How many lines in the entries below contain the word "computer"? Answer with the number and nothing else.
********************
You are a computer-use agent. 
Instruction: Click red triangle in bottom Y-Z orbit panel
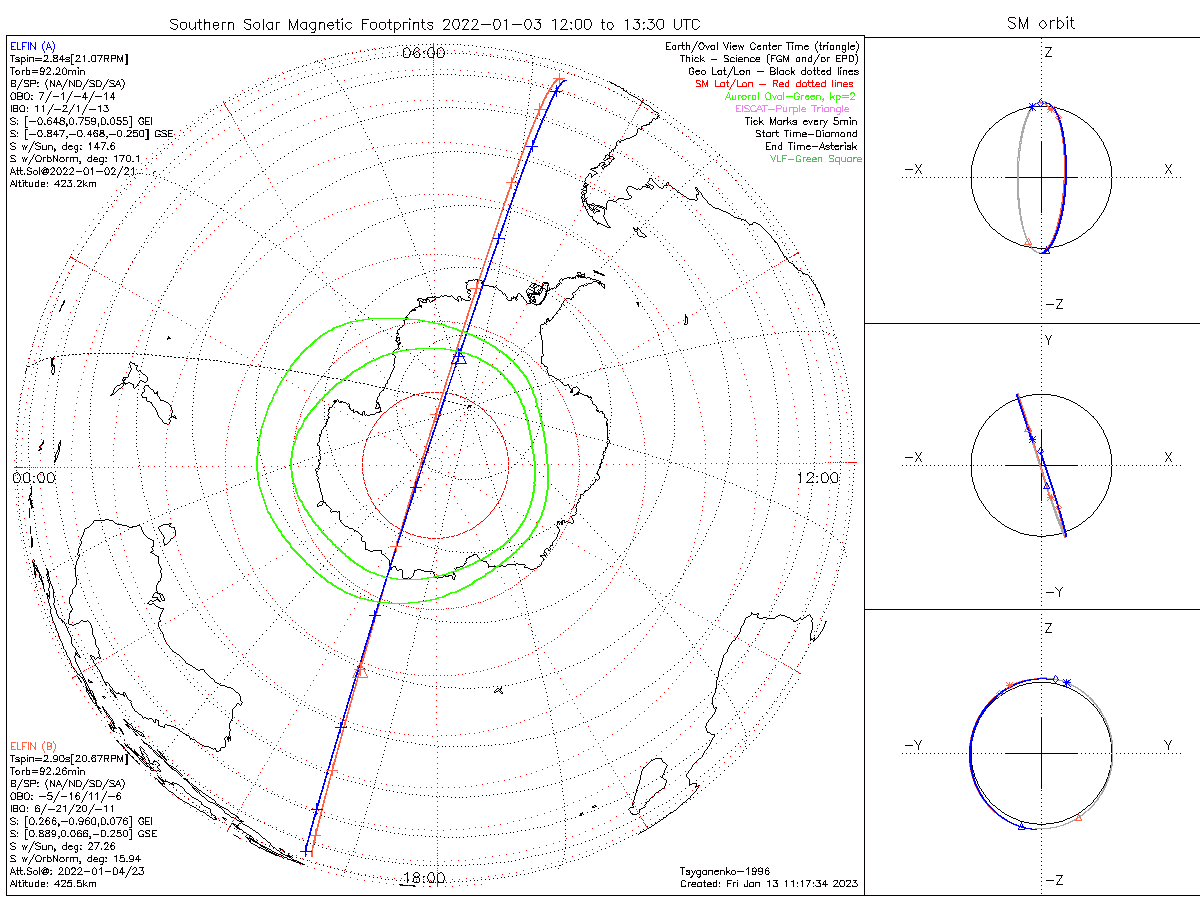(x=1078, y=819)
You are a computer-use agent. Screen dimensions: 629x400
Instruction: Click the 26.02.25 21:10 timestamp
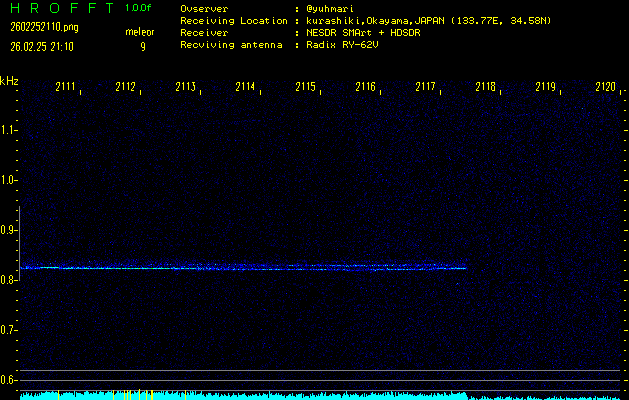click(x=41, y=46)
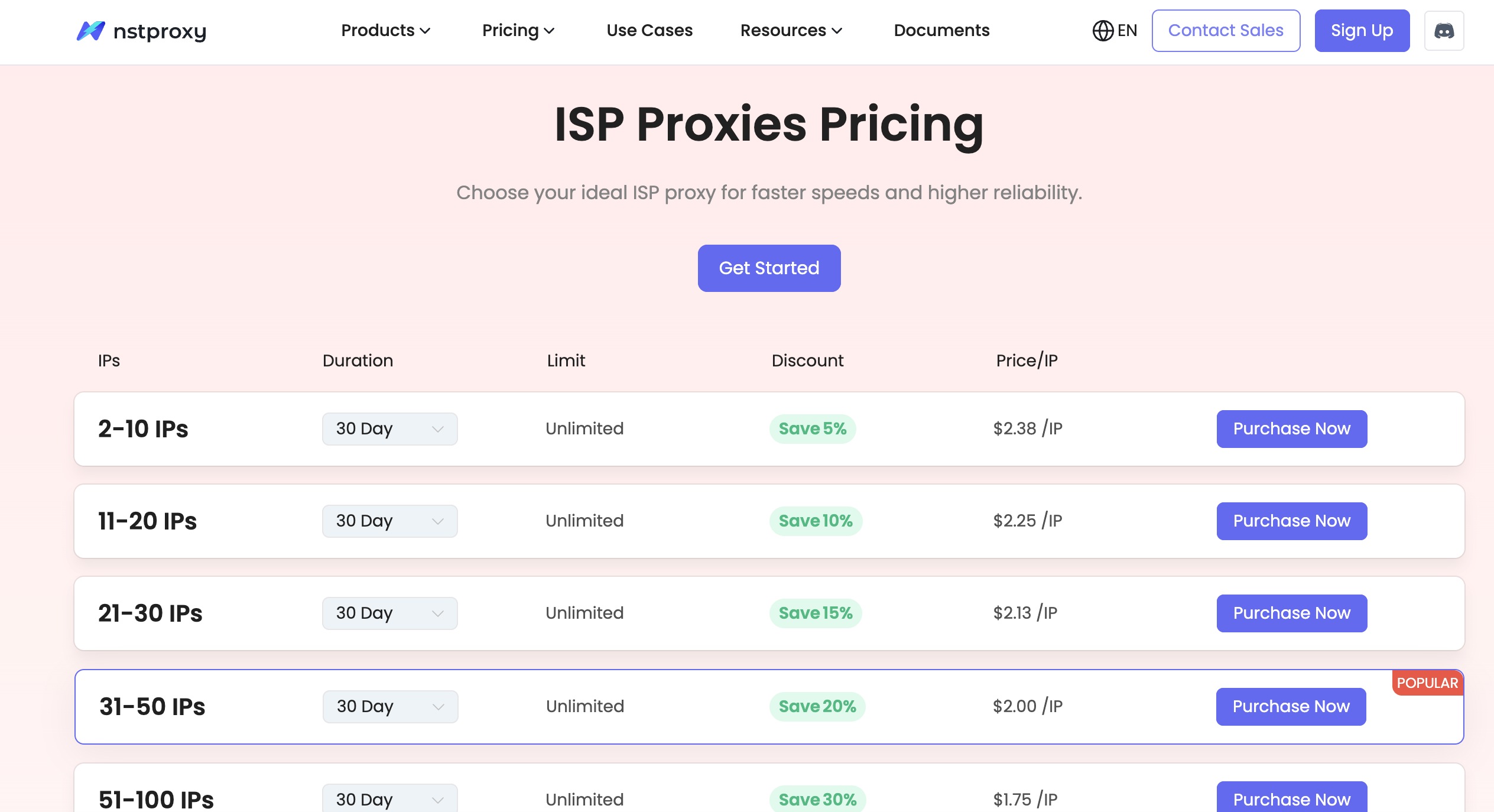Select duration dropdown for 21-30 IPs

pyautogui.click(x=389, y=613)
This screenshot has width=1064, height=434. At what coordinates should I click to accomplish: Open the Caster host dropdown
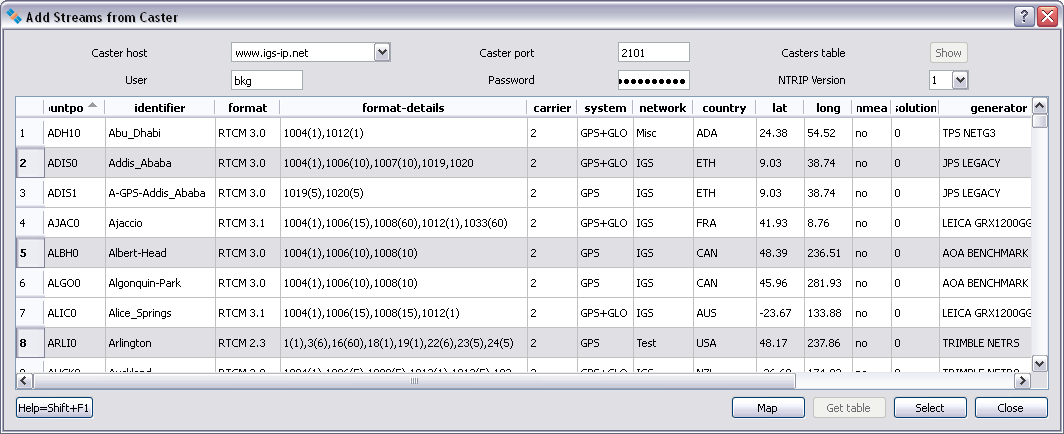[x=381, y=52]
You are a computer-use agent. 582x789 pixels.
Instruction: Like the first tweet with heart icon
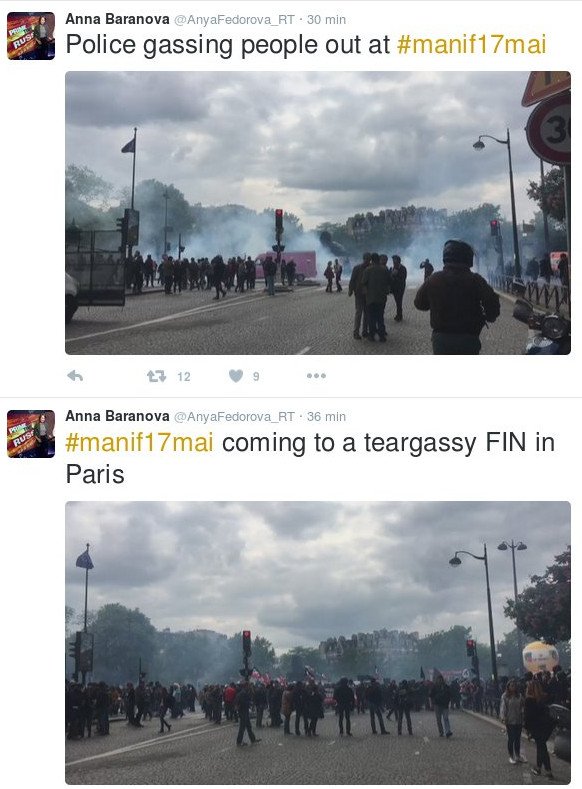click(x=236, y=376)
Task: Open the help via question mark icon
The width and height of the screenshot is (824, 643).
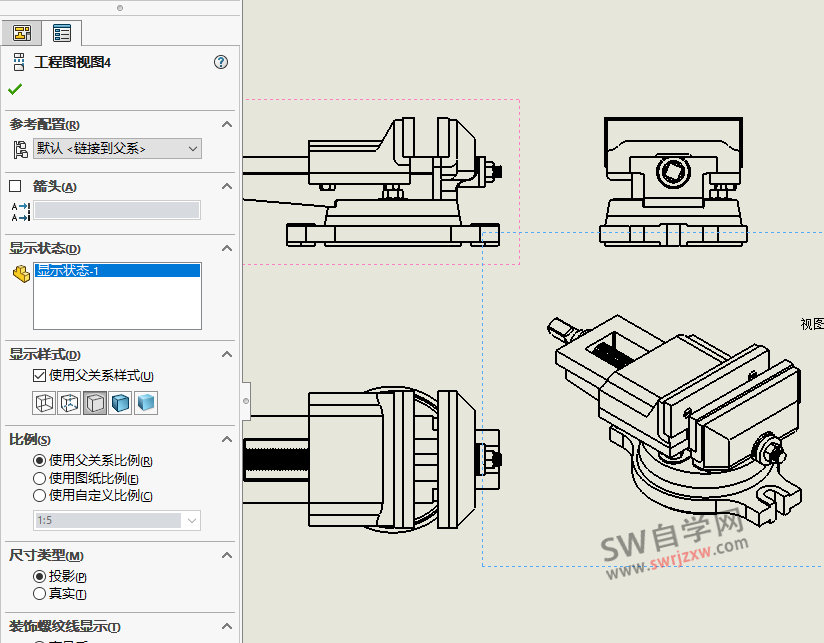Action: click(219, 62)
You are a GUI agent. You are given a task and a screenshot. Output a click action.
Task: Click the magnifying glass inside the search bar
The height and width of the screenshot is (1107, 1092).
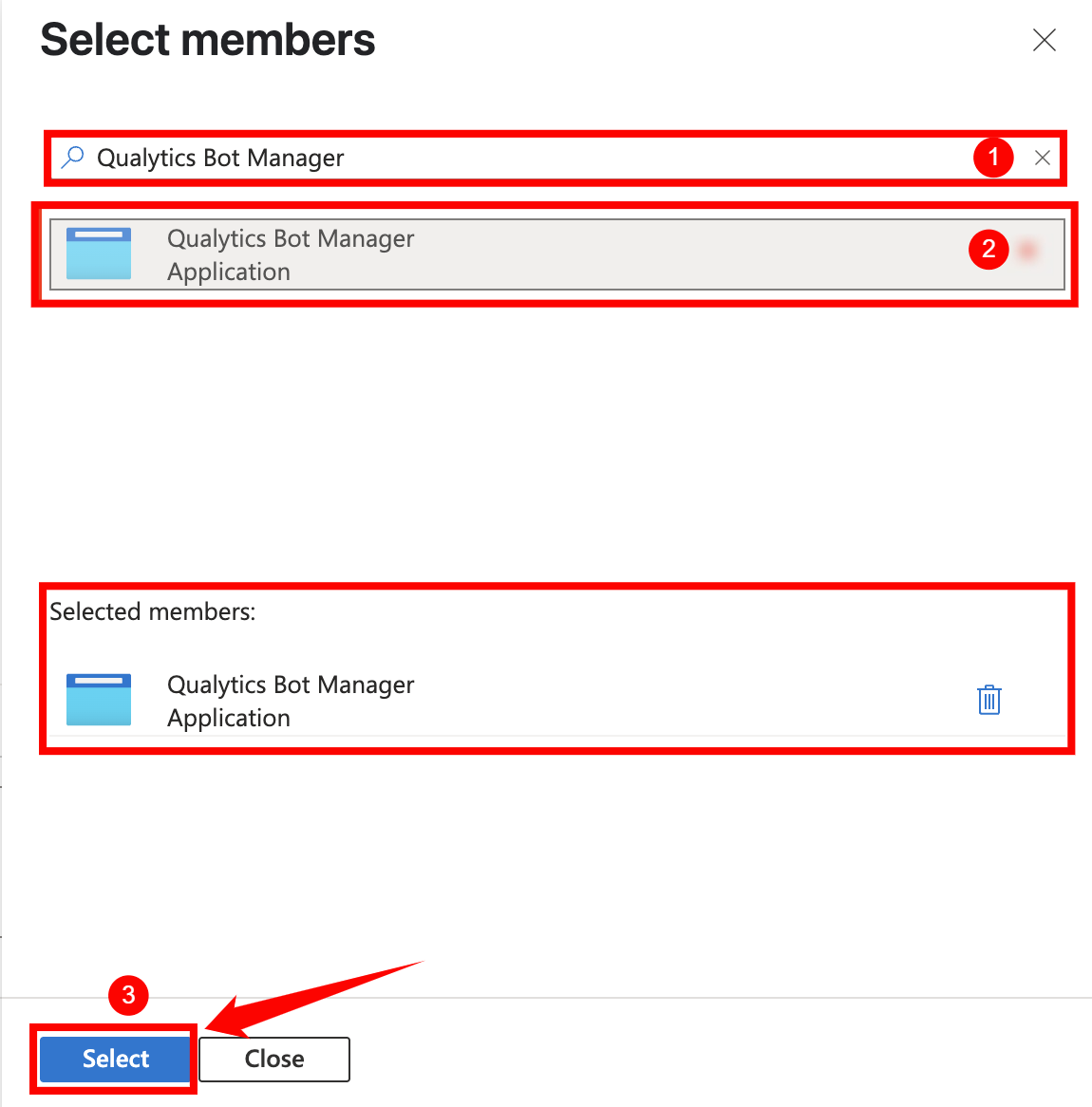[72, 158]
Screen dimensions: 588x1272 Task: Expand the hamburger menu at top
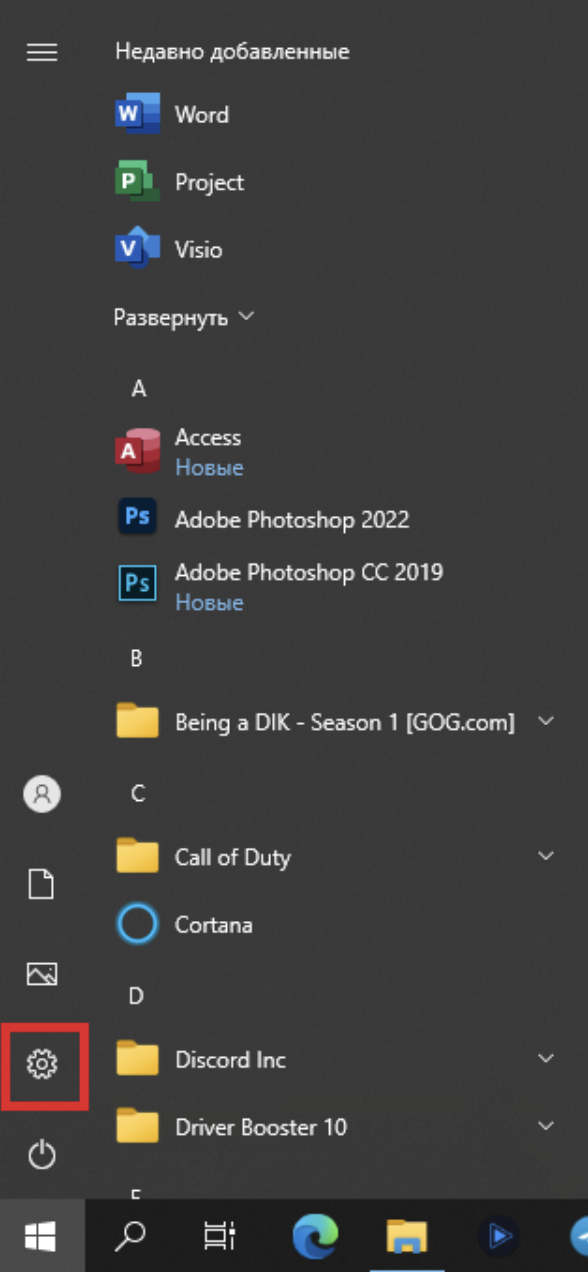click(x=42, y=52)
********************
Response box
3